In this sense, focusing on optimized strategies can help generate performance and provide the results that every business seeks. By observing the data, we can extract structured information about how digital marketing works.
This vision is essential for planning a correct strategy.
See the importance of data analysis:
Using a data model may seem complex, but it becomes simple as we understand the information that the data generates. From there, it is possible to observe, generate hypotheses, perform experiments, analyze the data manufacturing email list generated and share the results.

Understanding these concepts is important to show the direct connection of each of them with the marketing area, especially when we talk about digital marketing.
Working on digital channels generates a high volume of data. Therefore, only a well-structured process can be used to analyze and extract concrete information. Furthermore, to analyze relevant information in the digital world, it is important to always be up to date with global digital market trends for business.

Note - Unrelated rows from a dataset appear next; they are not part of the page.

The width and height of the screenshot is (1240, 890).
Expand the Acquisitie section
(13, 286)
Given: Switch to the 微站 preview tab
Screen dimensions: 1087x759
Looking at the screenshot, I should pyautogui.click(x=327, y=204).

We have separated for you: 7 tips for using data analysis
1- Analyze data by funnel stage
The sales funnel is made up of several stages, which are:
Customer approach;
Customer needs;
Be the solution to the problem;
Close the sale;
Complete the sale and follow up
Each of these steps requires the company’s knowledge to get the consumer through them all as quickly as possible.
Therefore, good data analysis transforms the average consumer into a loyal customer and defender of your brand, in addition to identifying flaws in the process. It is very common for customers to see a need, but not give your company a vote of confidence.
There are many factors and specific cases, and there are ways to make the consumer skip stages of the funnel. All of this is done through data collection and analysis.
2- Acquisition channels
Where to get new customers? How to find them? Acquisition channels are the paths your company must take to find new consumers. This is done with the highest level of knowledge of your target audience.
You can quickly answer simple questions such as your consumer’s age, when they buy, and what they do to find your product. However, some more in-depth questions need to be asked to locate these channels.
For example: why does a customer abandon a purchase? What triggers my customer to become interested in the company? Who are the visitors to my company's website? These questions can be answered with data analysis, especially when the information is specific to a given niche.